THE problem with scribing a column at this time of year means that, to meet deadlines, it can often be difficult to remain current. Forgive me if this suggestion is therefore, at the time of reading, (hopefully) old hat. With the incubation period of the dreaded Ebola being up to 22 days, is it not pure common sense to place returning health workers into quarantine?
These brave and obviously caring volunteers would I’m sure, have no objection at all to spending time in isolation, just to make sure they don’t become the source of an outbreak in their own country. Facilities could be made to see they receive all the comforts available and any visitors suitably protected.
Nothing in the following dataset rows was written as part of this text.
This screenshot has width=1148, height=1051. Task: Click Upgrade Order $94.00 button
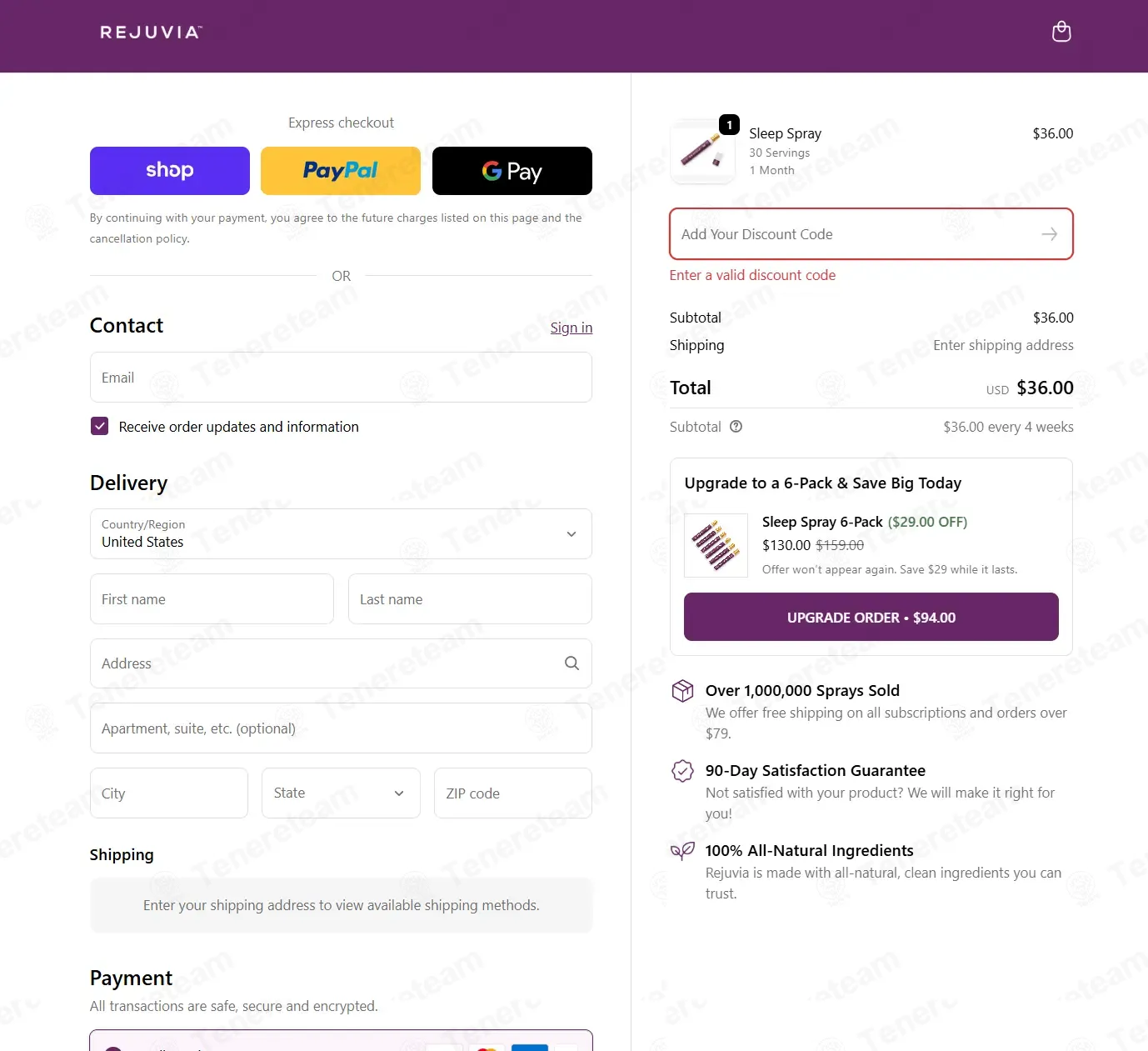click(871, 617)
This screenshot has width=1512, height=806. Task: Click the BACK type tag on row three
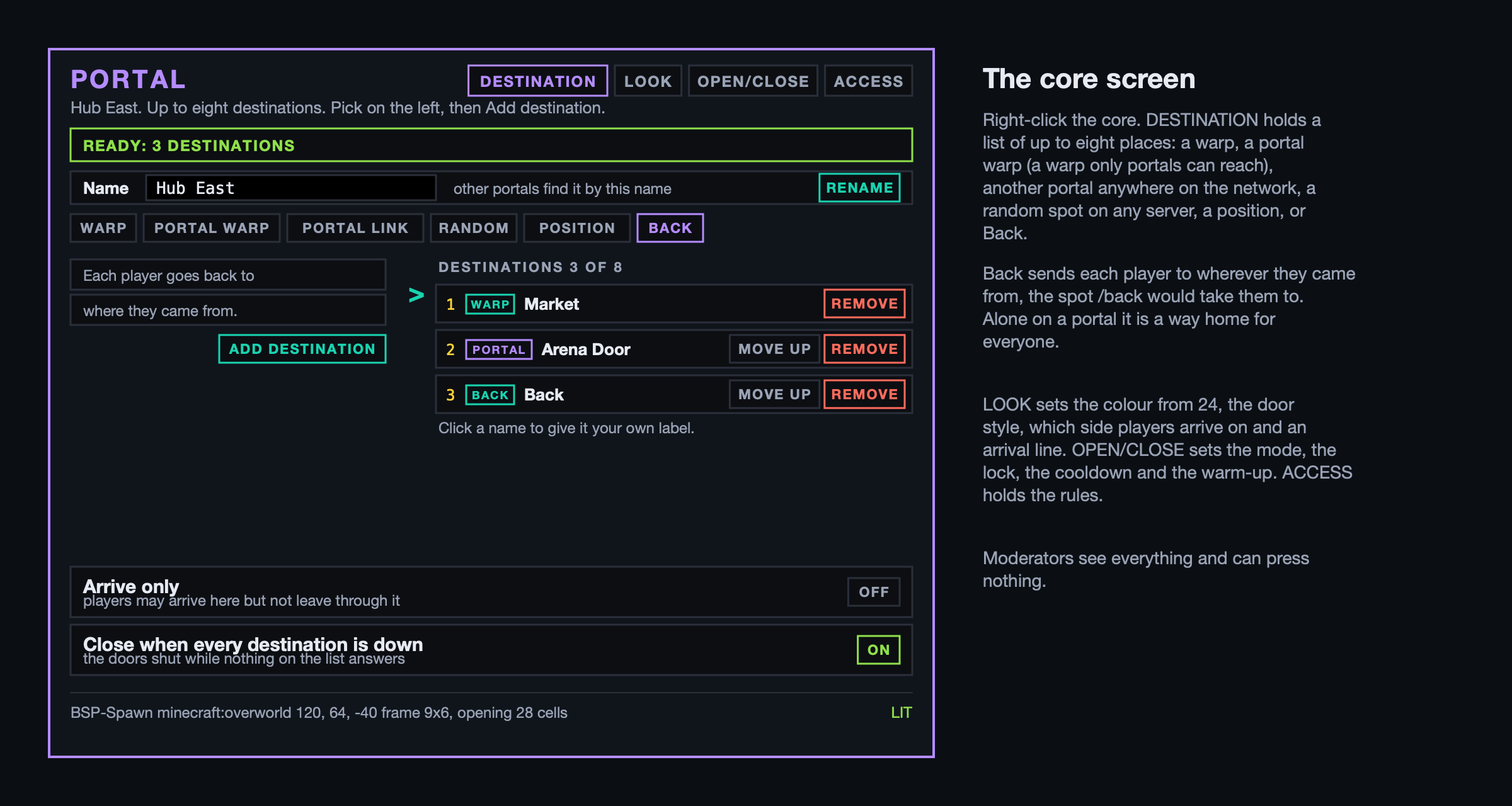click(x=490, y=395)
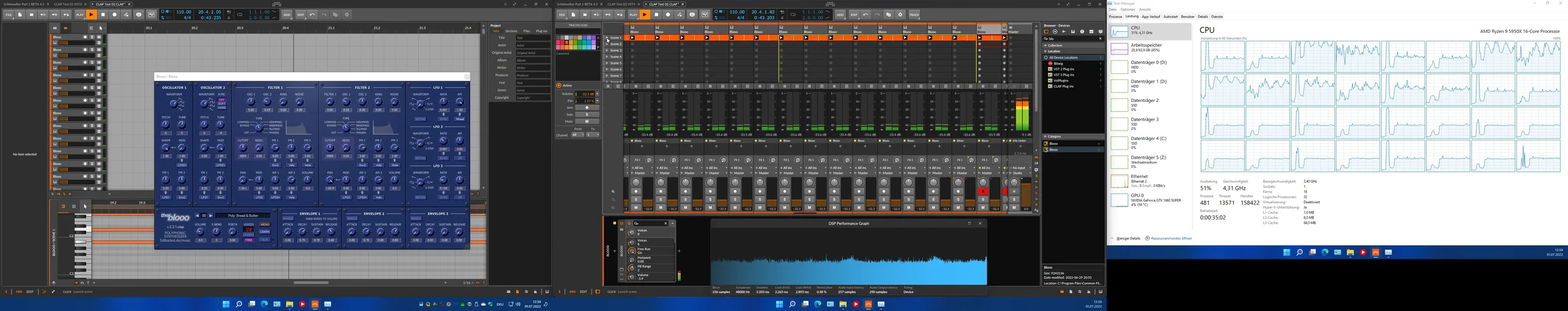Toggle the Active switch in the track inspector
The height and width of the screenshot is (311, 1568).
coord(559,86)
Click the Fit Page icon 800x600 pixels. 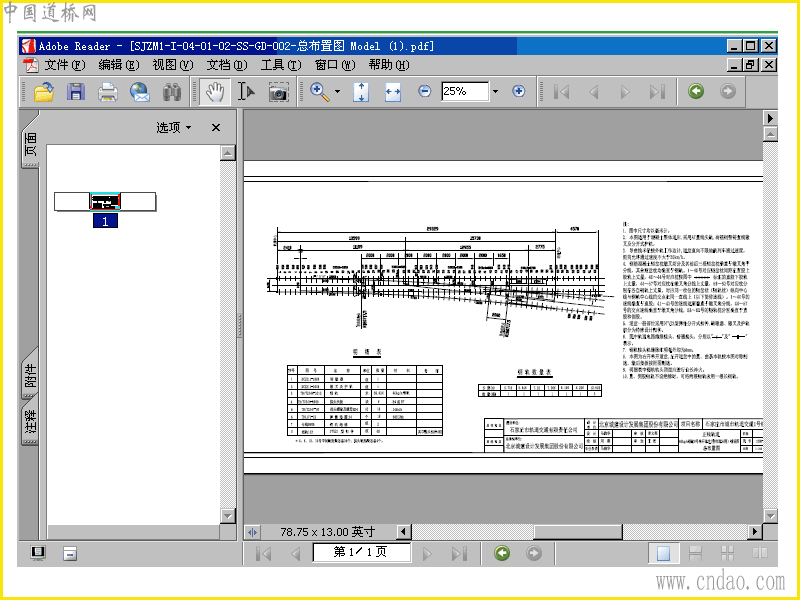point(362,91)
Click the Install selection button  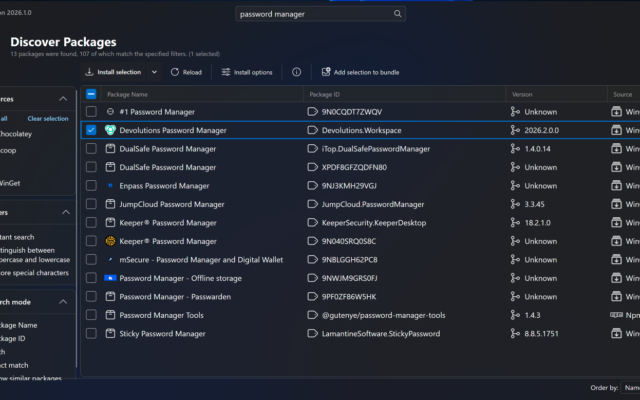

I would think that after such a stressful period, some may even welcome a complete break. A little breathing space – coupled with all the best attention, remuneration and goodwill a grateful nation would surely be only too happy to provide. I just hope by the time this piece is aired that, what to me is pure common sense, has been adopted and fully installed. Not however holding the breath.
-- Advertisement --
One thing we really must overcome in this New Year is the fear of speaking the truth in case it ‘offends.’ If anything has stood out this year, it is the pathetic protests that have occurred when someone has stated the obvious. (Areas swamped by immigrants’ and so forth).
Many of these dissenters come from countries where free speech can be punishable by the heaviest of penalties, including death. We really must drum into the PCs and those who are offended by someone observing obvious facts, that the UK has advocated free speech for centuries and millions of our citizens have died to preserve that right. If we are frightened to even speak the truth, then we may as well turn the whole place over to those who would stifle and destroy our whole way of life. We cannot let these people win. If they can’t stand the heat they need to ensconce themselves in kitchens that they find more acceptable.
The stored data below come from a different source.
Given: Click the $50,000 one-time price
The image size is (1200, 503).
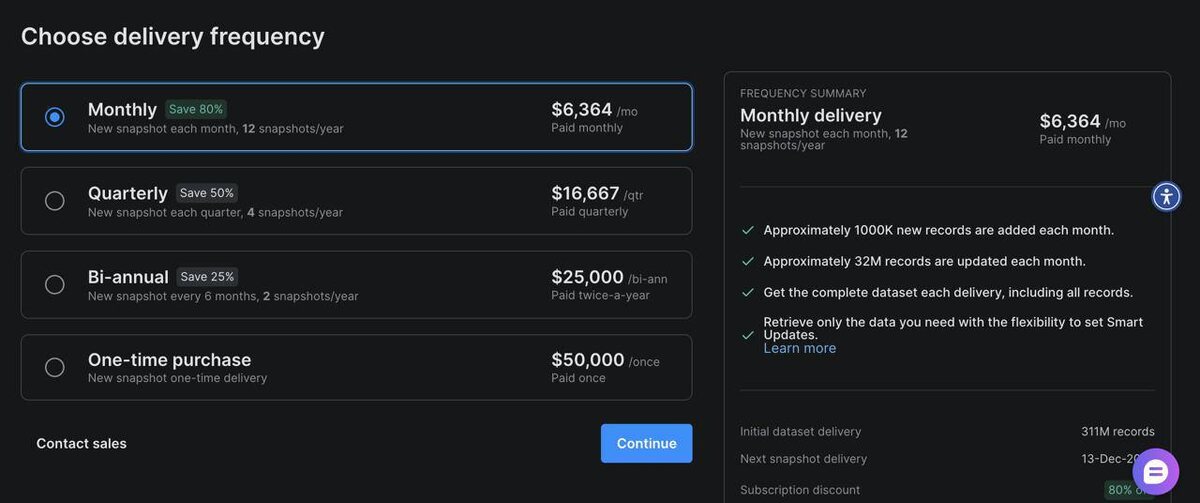Looking at the screenshot, I should click(x=587, y=360).
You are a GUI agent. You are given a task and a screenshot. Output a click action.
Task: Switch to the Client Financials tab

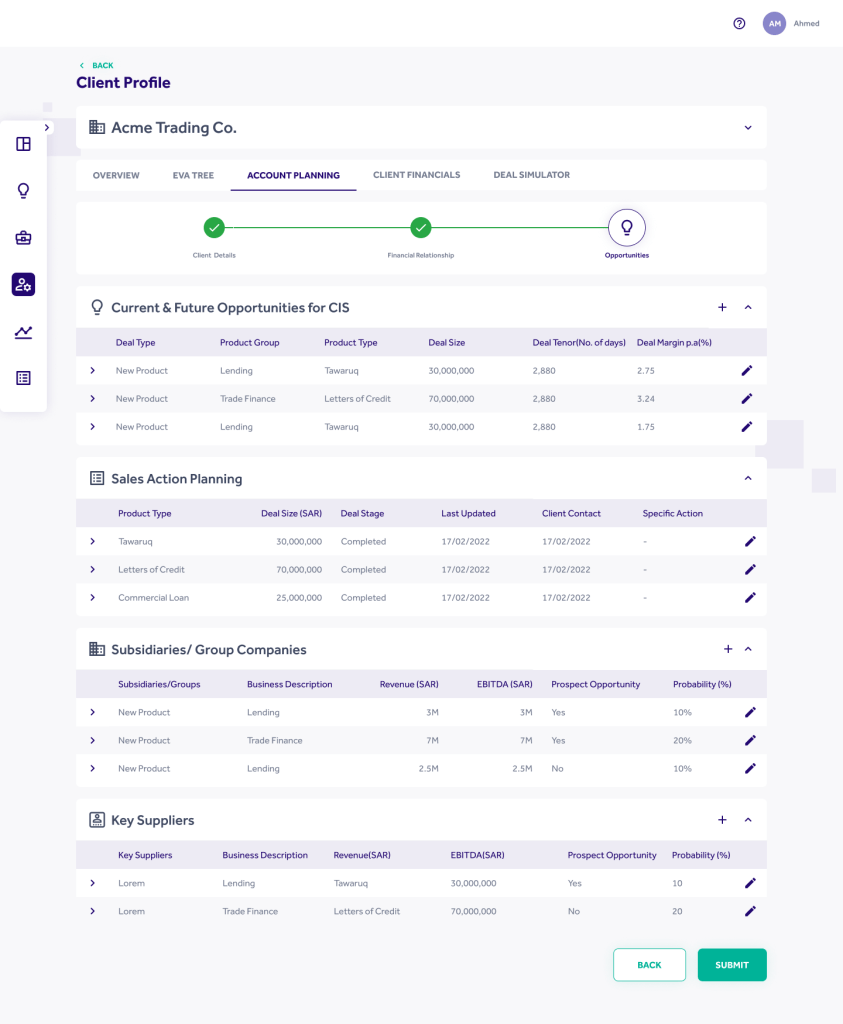tap(416, 175)
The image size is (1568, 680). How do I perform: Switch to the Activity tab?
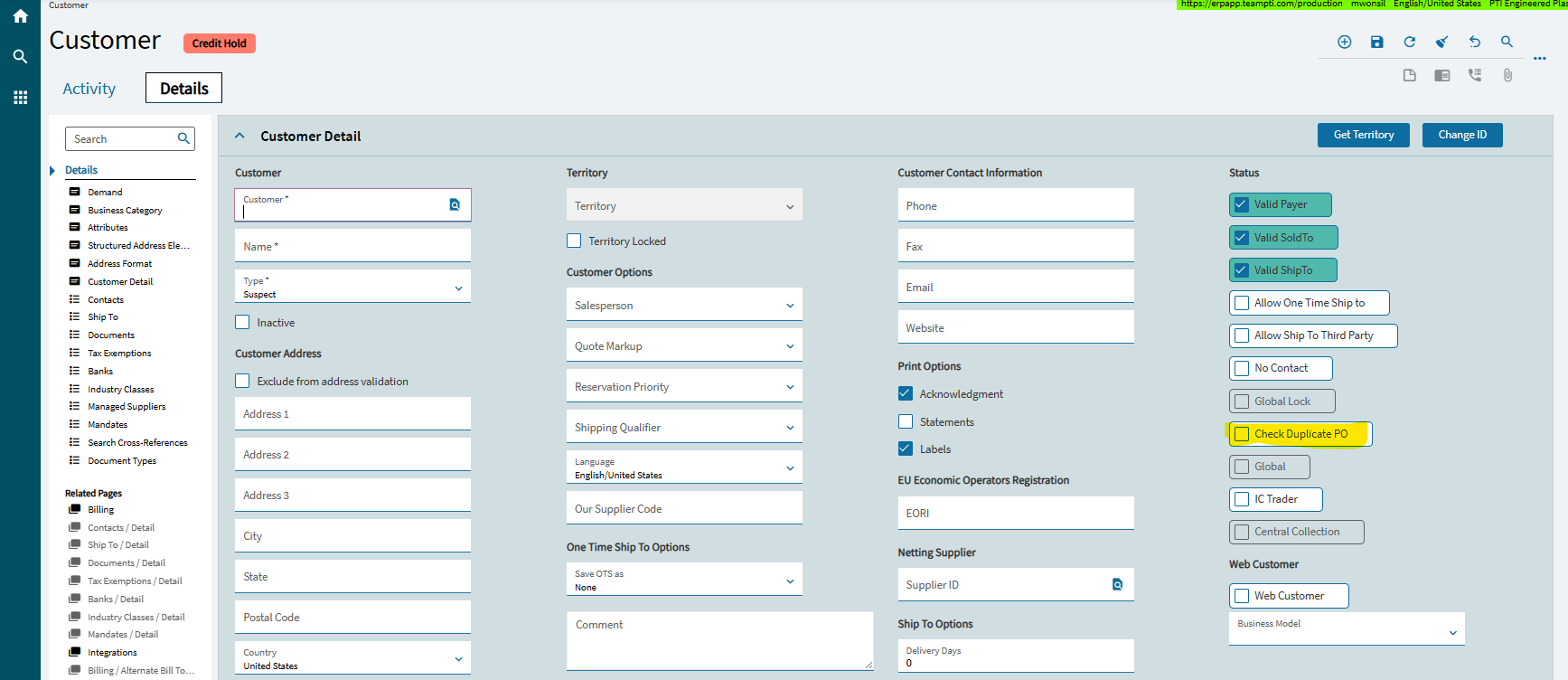click(x=89, y=89)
Personally I long for those wonderful Hyde Park corner days when anyone could, as long as they weren’t inciting a riot, stand up and, without fear of prosecution, say exactly what they chose.
When did that wonderful British institution get stopped? I can’t remember.
I do know however, that if our governmental hierarchies weren’t such lily livered wimps, Sundays in Hyde Park could still be as invigorating and indicative of our freedom as it always was. Bring back the soapbox I say. Dream on Leapy. Thanks for all your mail, shame we don’t have space to print them, but I do read every one. Keep ‘em coming. You know I can take it.